Task goal: Beneath this sentence is a listing. Return its lines from the one containing "Image resolution: width=934" through the last, exactly, and omit the pictures.

Given records:
-=-=-=-=-

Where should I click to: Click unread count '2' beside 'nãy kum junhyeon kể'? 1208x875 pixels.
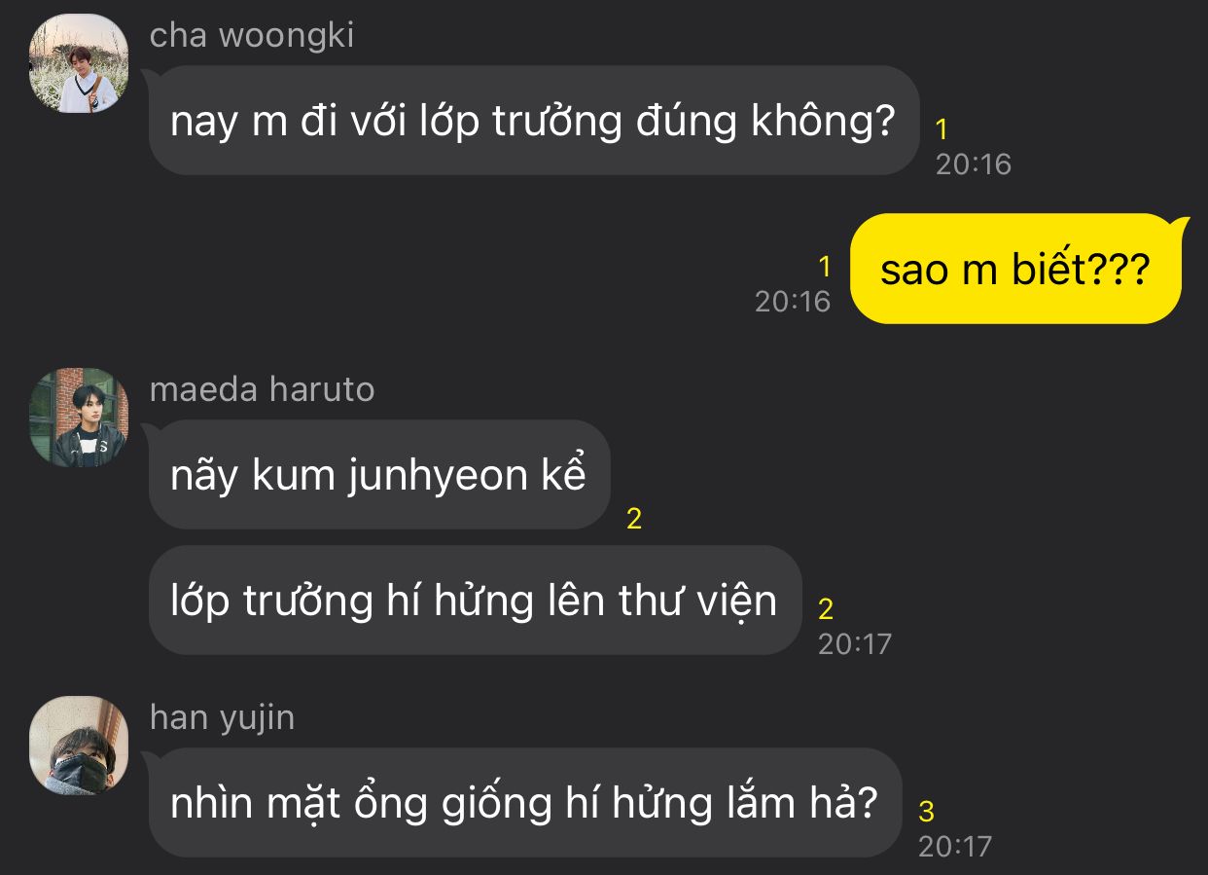(x=634, y=519)
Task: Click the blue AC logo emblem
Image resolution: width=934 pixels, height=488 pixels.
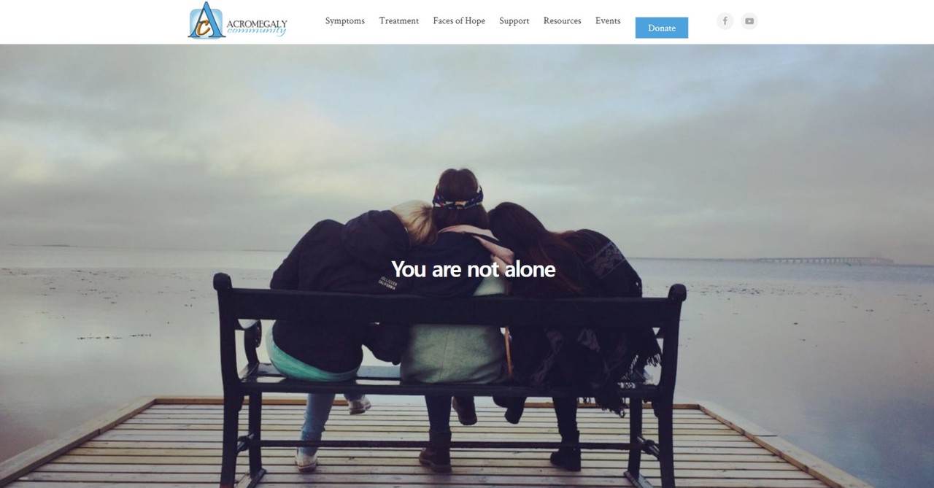Action: (x=207, y=20)
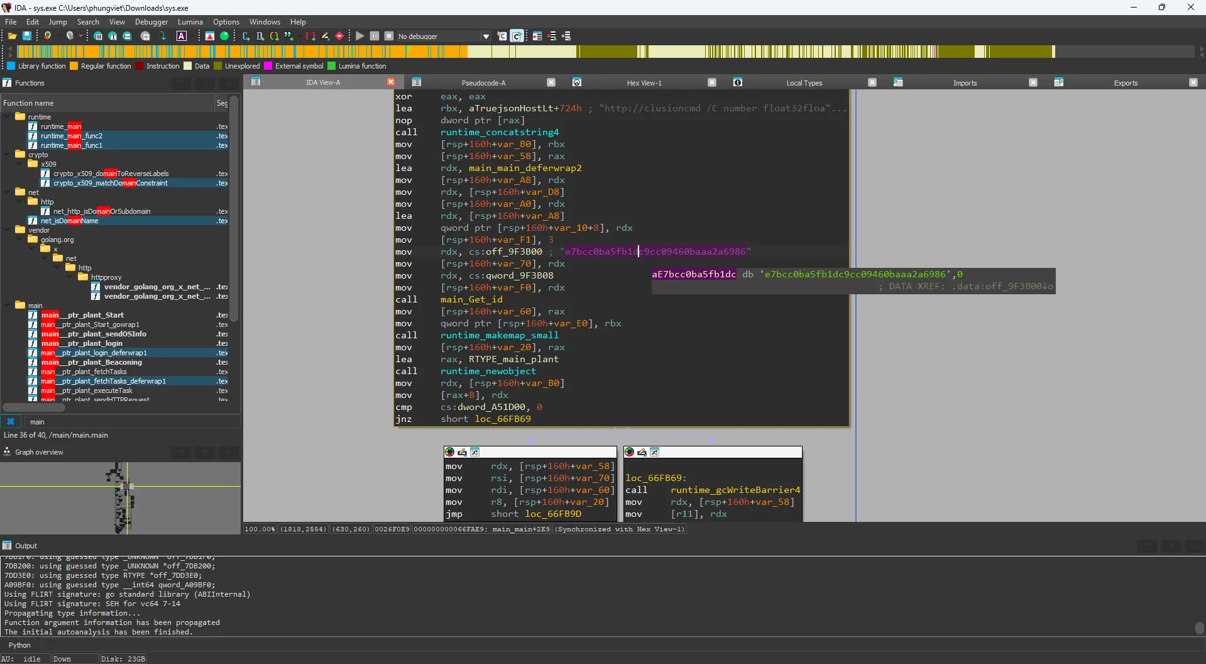Image resolution: width=1206 pixels, height=664 pixels.
Task: Clear the function filter with X icon
Action: [11, 422]
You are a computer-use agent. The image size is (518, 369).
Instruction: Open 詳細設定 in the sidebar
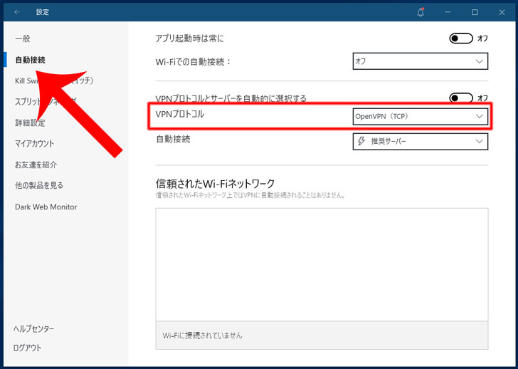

-=-=-=-=-

Reply to the task:
Image resolution: width=934 pixels, height=488 pixels.
Action: (x=207, y=20)
Image resolution: width=1206 pixels, height=664 pixels.
Task: Clear the function filter with X icon
Action: [11, 422]
You are a computer-use agent. The image size is (518, 369).
Instruction: Open 詳細設定 in the sidebar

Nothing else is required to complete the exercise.